I like to read hastily put together lists that make people angry. Just today I read a list of the best 10 TV shows of the decade that somehow included Modern Family despite it only having aired like six episodes. What a joke, right? Always in search of links and angry comments I decided today would be a good day to put together my own hastily top ten list. Enjoy.
- Prince Fielder: Two magical seasons and two really good seasons are all it took for Prince to be ranked here. Among Brewers career leaders he is 2nd in OBP, SLG and OPS as well as 8th in homeruns that will jump to fifth if he hits just 16 more. He also owns Brewers single season records in homeruns, RBIs, OPS, walks, XBH% and intentional walks. He's pretty good and I can't really see anyone arguing with this one.
- Ryan Braun: The question isn't really "Is Braun the best Brewer of the 2000?", but "Will Ryan Braun be the best Brewer of all-time?" I think the answer to that question is a big yes. Even if he leaves when his contract comes up, I don't see a way that he doesn't lead the Brewers in every all-time category outside of games played. Currently he has the best all-time batting average, OBP, SLG and OPS (duh). Ryan Braun is a special, special player and we are really lucky to have him.
- Richie Sexson: I almost put Sexson second, but I really couldn't bring myself to do it. If I did do it here was the argument I was going to lay out.
Braun has statistical advantages in most categories, but I placed him here for two reasons.
1.) You can't be sure how good Braun would be without Prince batting behind him in the lineup. He's really, really good but this good? Hard to say.
2.) In a non-Prince world Sexson would own some of the best single seasons in Brewers history. Before Prince's arrival he had the two best HR hitting seasons in Brewers history, the 3rd best RBI season and if it wasn't for Braun or Prince he would have the best OPS in Brewers history.
Not a horrible argument, but I couldn't convince myself of it.

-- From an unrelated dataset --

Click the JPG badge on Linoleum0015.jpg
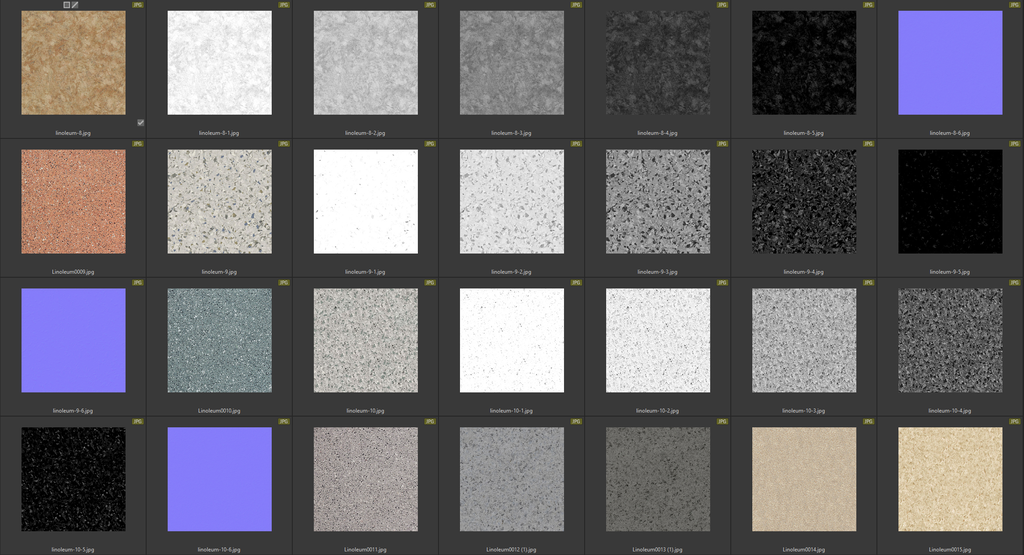Viewport: 1024px width, 555px height. tap(1016, 422)
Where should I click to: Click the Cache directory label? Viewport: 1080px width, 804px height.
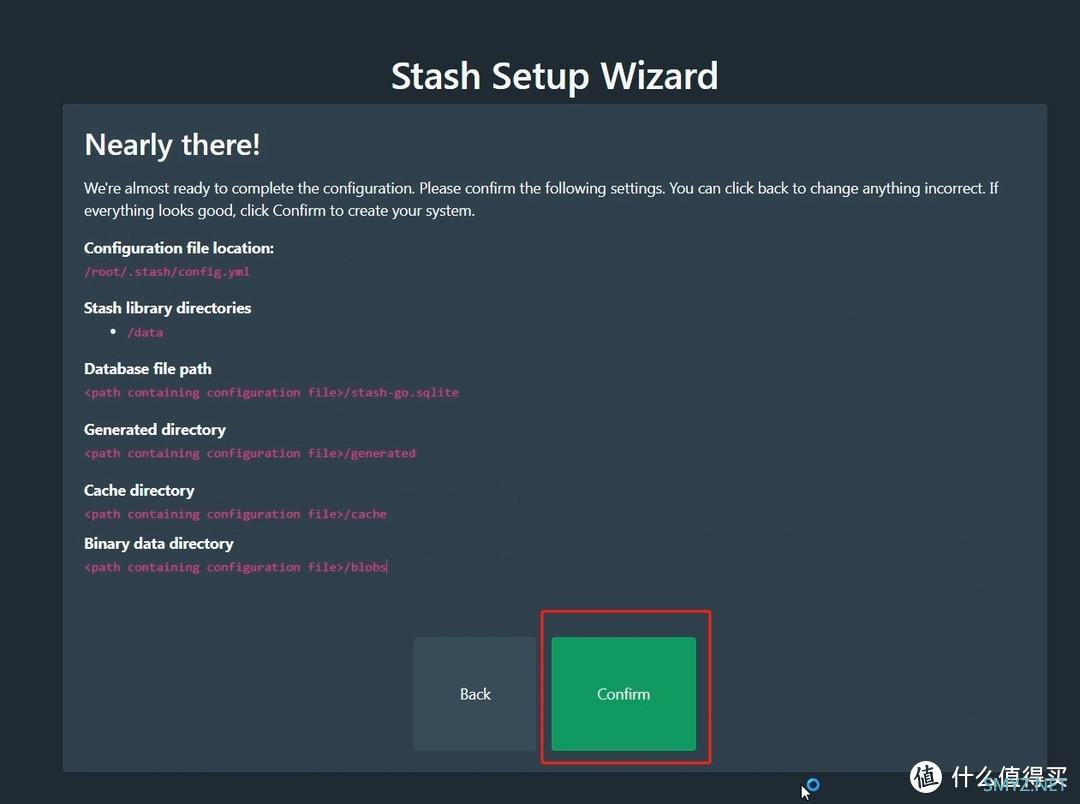(139, 491)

- Geoff Jenkins: Not one of the all-time greats by any means, but he did play 10 seasons in a Milwaukee uniform and only once (his rookie year) did he post an OPS+ below 100 (100 being average). He was slighty above average to above average his entire career. He played good defense and hit 212 homeruns. Solid, if unspectacular.
- Ben Sheets: Among Brewers pitchers with 100 or more starts Ben Sheets is the 2nd best ever behind Teddy Higuera with an ERA+ of 115 in that span and an ERA of 3.72 (also 2nd). He also ranks first in times people have used the words "frustrating" or "injured" to describe him.
- Yovani Gallardo: Maybe a little high, but find me another starter that was more value to the team during his time with them not named CC. (Which arguably they never would have gotten CC without a Yo injury.) His career ERA, K/9 and ERA+ are higher than Sheets' and if you compare each of their first three seasons it's looking like Yo is going to have a better career.
- Mike Cameron: Here me out. In his two seasons in Milwaukee he posted an OPS+ of 111 each year. Corey Hart, JJ Hardy, Rickie Weeks, Tyler Houston and Jeromy Burnitz did not post two seasons that good during the 2000s. (Only Bill Hall really had a case here, but his lows were far too low.) Beyond that his defense can't be discounted nor can the people who played his position before his arrival. Brady Clark, Alex Sanchez, Scott Podsednik and Marquis Grissom are the very definition of journeymen.
- CC Sabathia: I really didn't want to put him on this list. He only pitched 17 games as a Brewer! 17! But his value during that stretch was so amazing I don't even know how to properly quantify it. His 1.65 ERA is the best single season ERA in Brewers history as is his 255 ERA+, but this isn't even about numbers really. When we made that trade for CC we knew we were winning when he pitched and we knew we were making the playoffs. It was inevitable and you can't say that about anybody else on this list. Maybe he should be #1.
- Corey Hart: Besides his original call up he only posted an OPS+ under 100 once and that one time was during a season in which he absolutely tore up the first half (122 OPS) leading to an All-Star berth. Did he get hurt that year and play through it? Would he have been better non-appendix this season? Couldn't tell you, but he was solid if unspectacular and you can't discount the two 20/20 seasons.
- JJ Hardy: Seems about right. He was roughly league average with a bit more pop during his time here, but the good seasons were great and he gave the defense needed from the position.
Honorable mentions: Dan Kolb (best Brewers reliever of decade?), Trevor Hoffman (2nd best single season ERA+ in Brewers history), Bill Hall (he was good, once), Scott Podsednik (70 steals!) and Craig Counsell (bench player of the decade).